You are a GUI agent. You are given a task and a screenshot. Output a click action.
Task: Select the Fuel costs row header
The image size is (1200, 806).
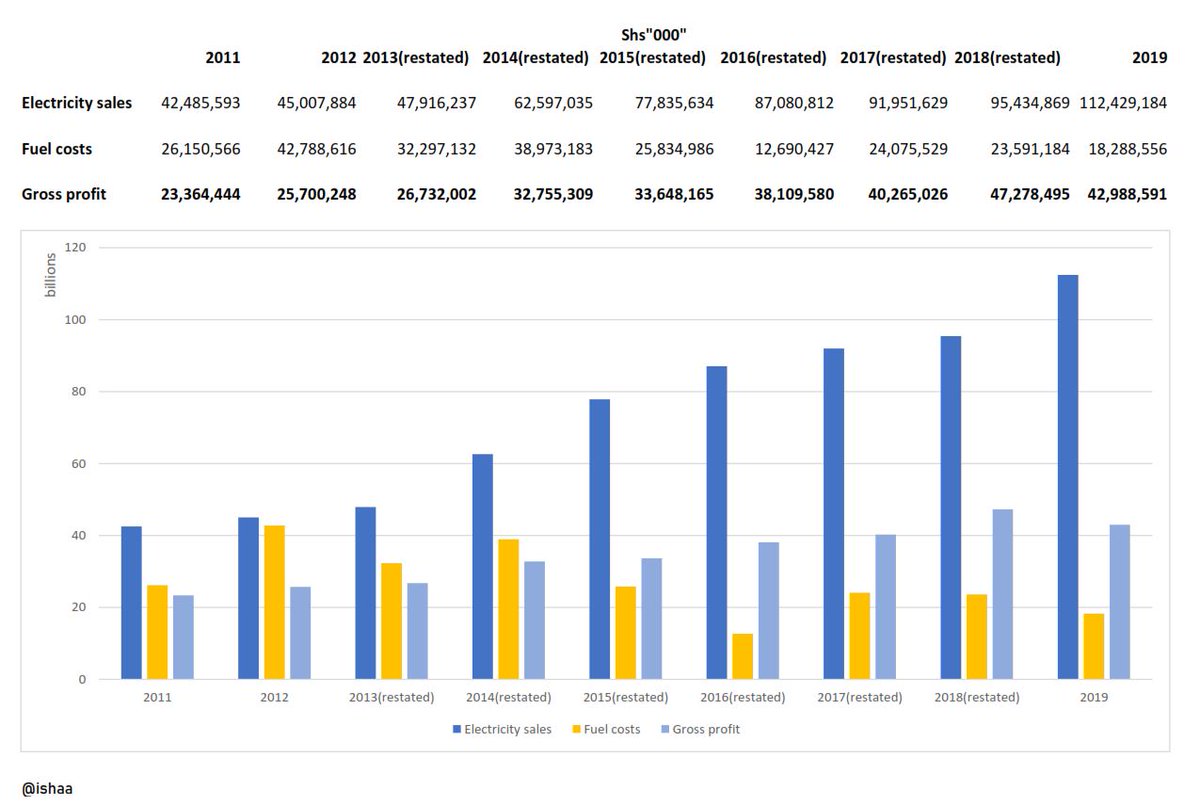56,148
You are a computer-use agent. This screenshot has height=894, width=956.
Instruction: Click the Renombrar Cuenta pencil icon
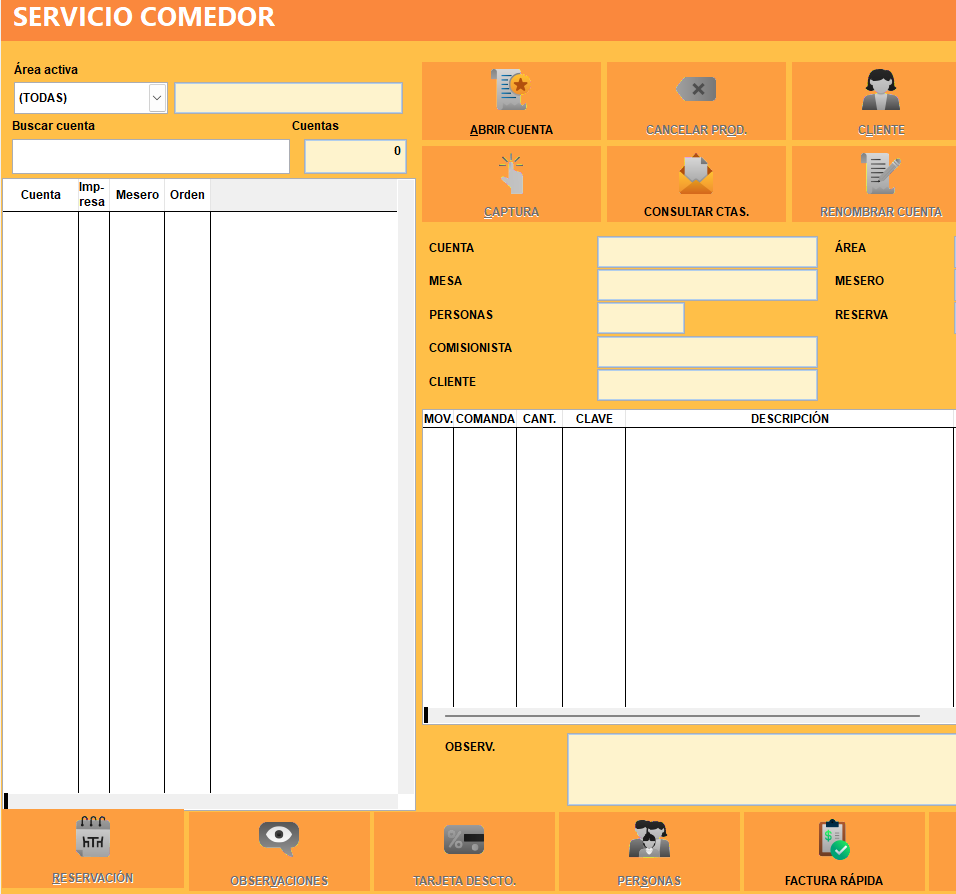(x=880, y=175)
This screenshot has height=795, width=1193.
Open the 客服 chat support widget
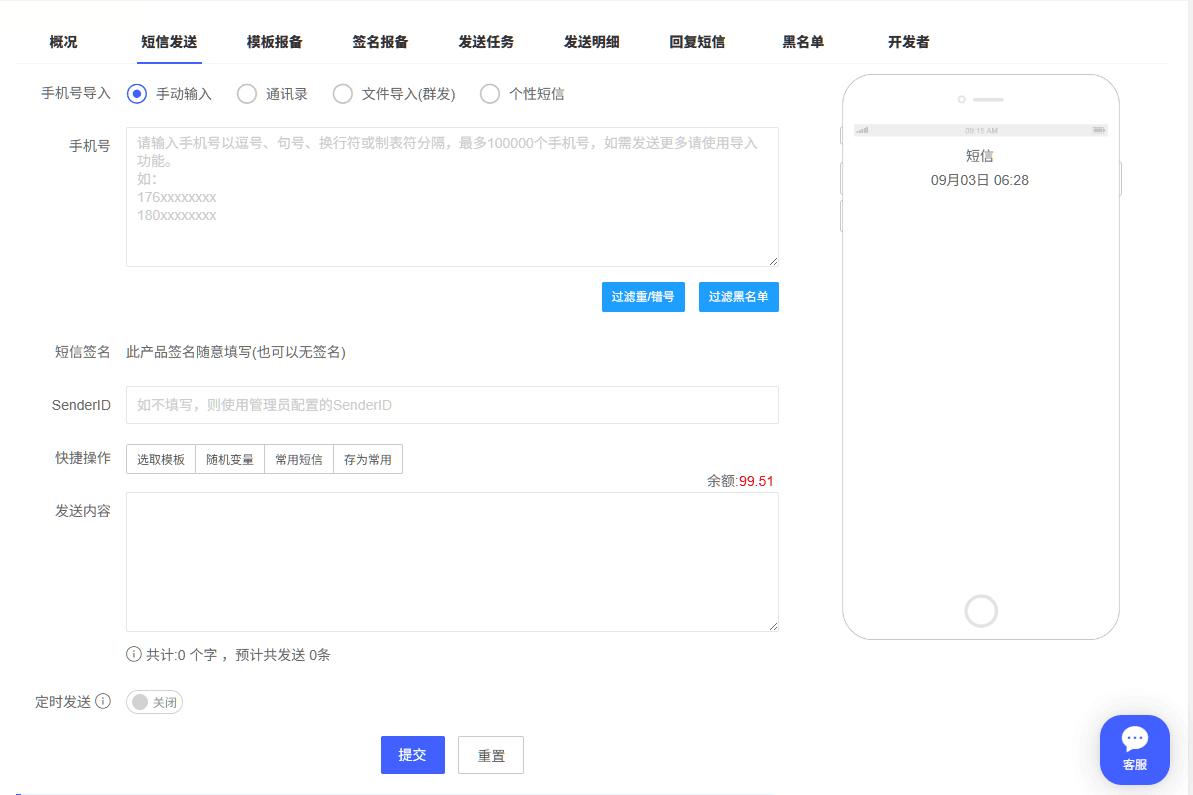[x=1134, y=749]
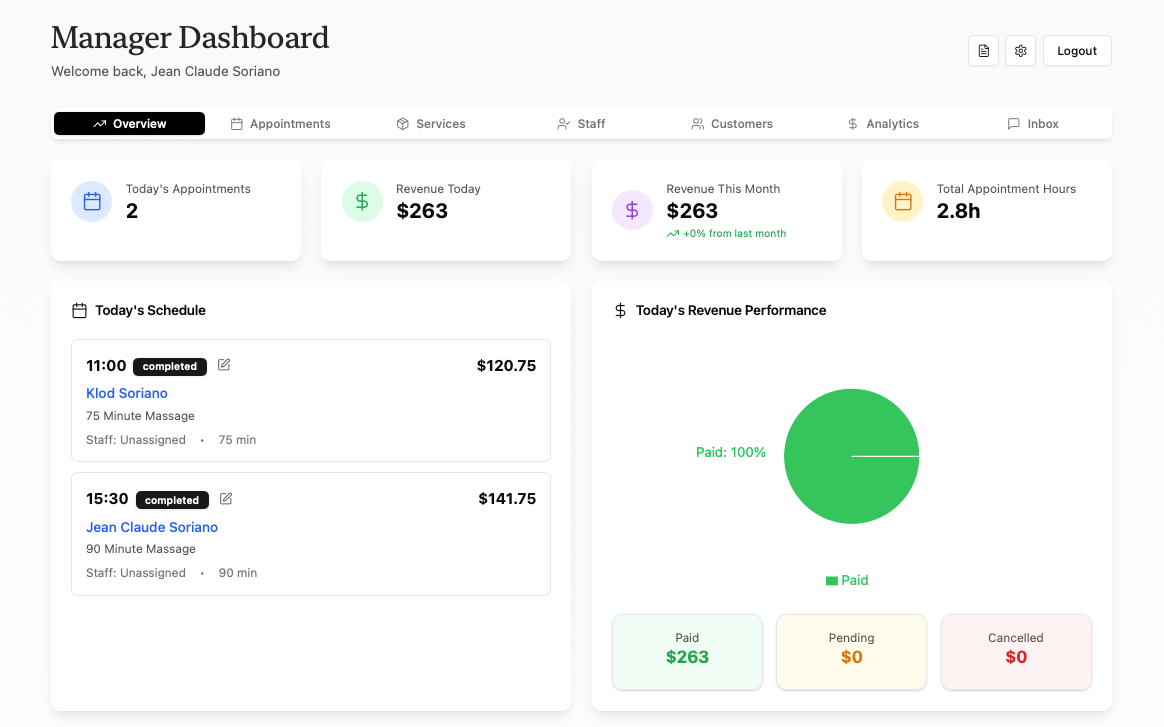Open the settings gear icon
Screen dimensions: 1164x727
[x=1020, y=50]
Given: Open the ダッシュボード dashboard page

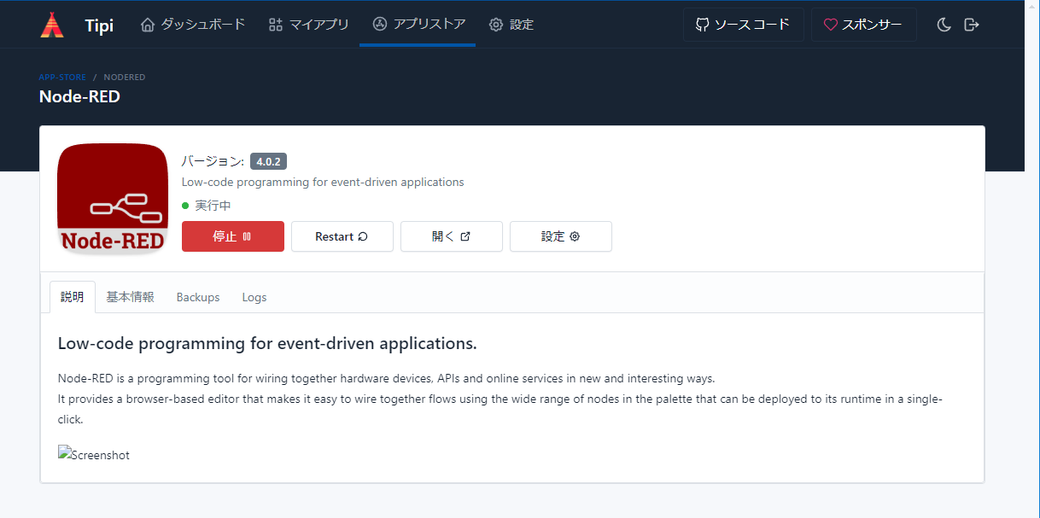Looking at the screenshot, I should click(x=193, y=25).
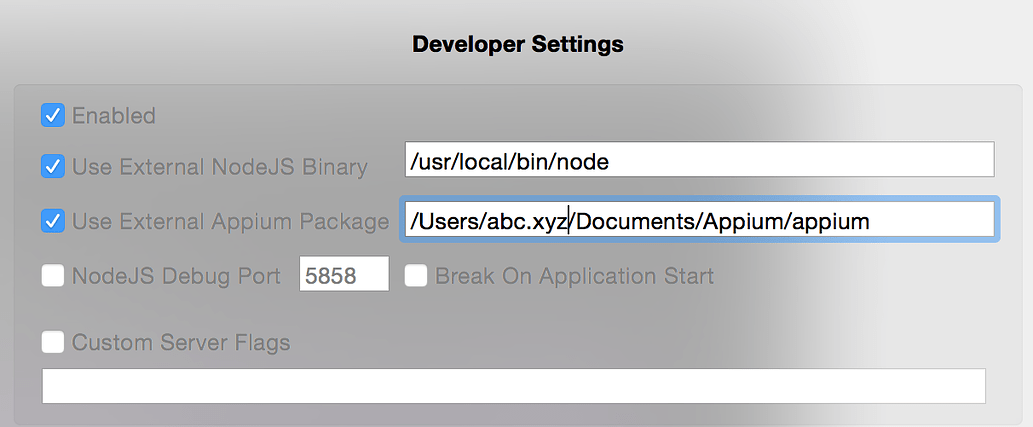1033x427 pixels.
Task: Select the 5858 debug port field
Action: click(x=344, y=274)
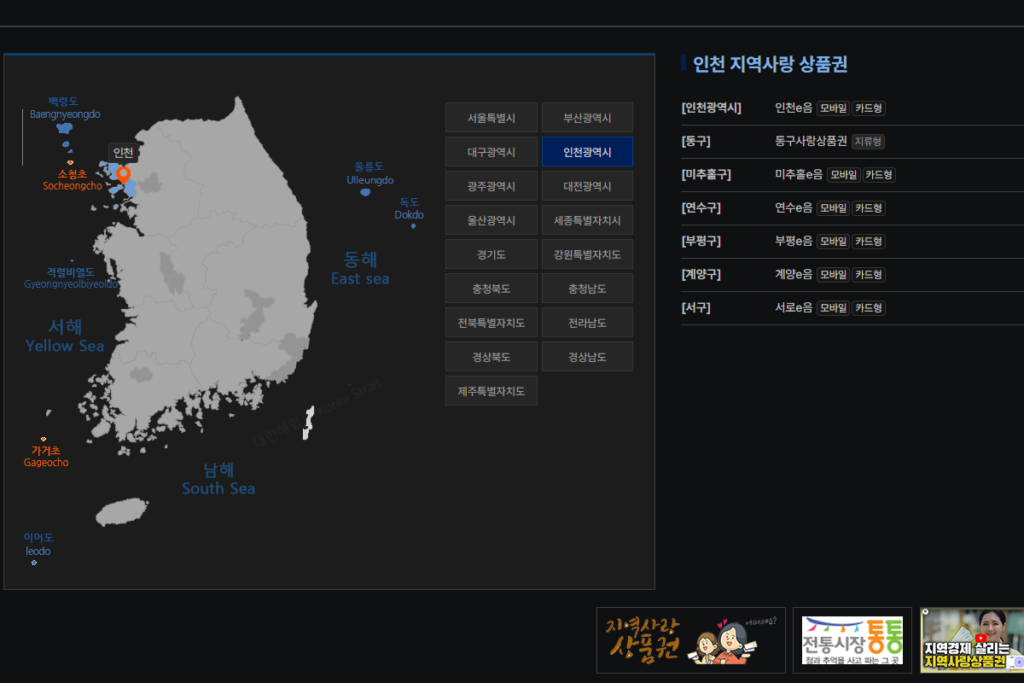
Task: Toggle the 모바일 badge next to 인천e음
Action: tap(833, 108)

================================

● TASK DIRECTIONS:
The data shown above must be printed again exactly, with no images included.

● ANSWER BOX:
You are a GUI agent. You are given a task and a screenshot. Output a click action.
Task: Select the Fuel costs row header
The image size is (1200, 806).
56,148
You are a computer-use agent. This screenshot has height=894, width=956.
Instruction: Click the Renombrar Cuenta pencil icon
(x=880, y=175)
This screenshot has height=795, width=1193.
Open the 客服 chat support widget
[x=1134, y=749]
Open the settings gear icon
Screen dimensions: 1164x727
[x=1020, y=50]
Given: Open the ダッシュボード dashboard page

Looking at the screenshot, I should click(x=193, y=25).
1033x427 pixels.
Task: Select the 5858 debug port field
Action: click(x=344, y=274)
Task: Toggle the 모바일 badge next to 인천e음
Action: tap(833, 108)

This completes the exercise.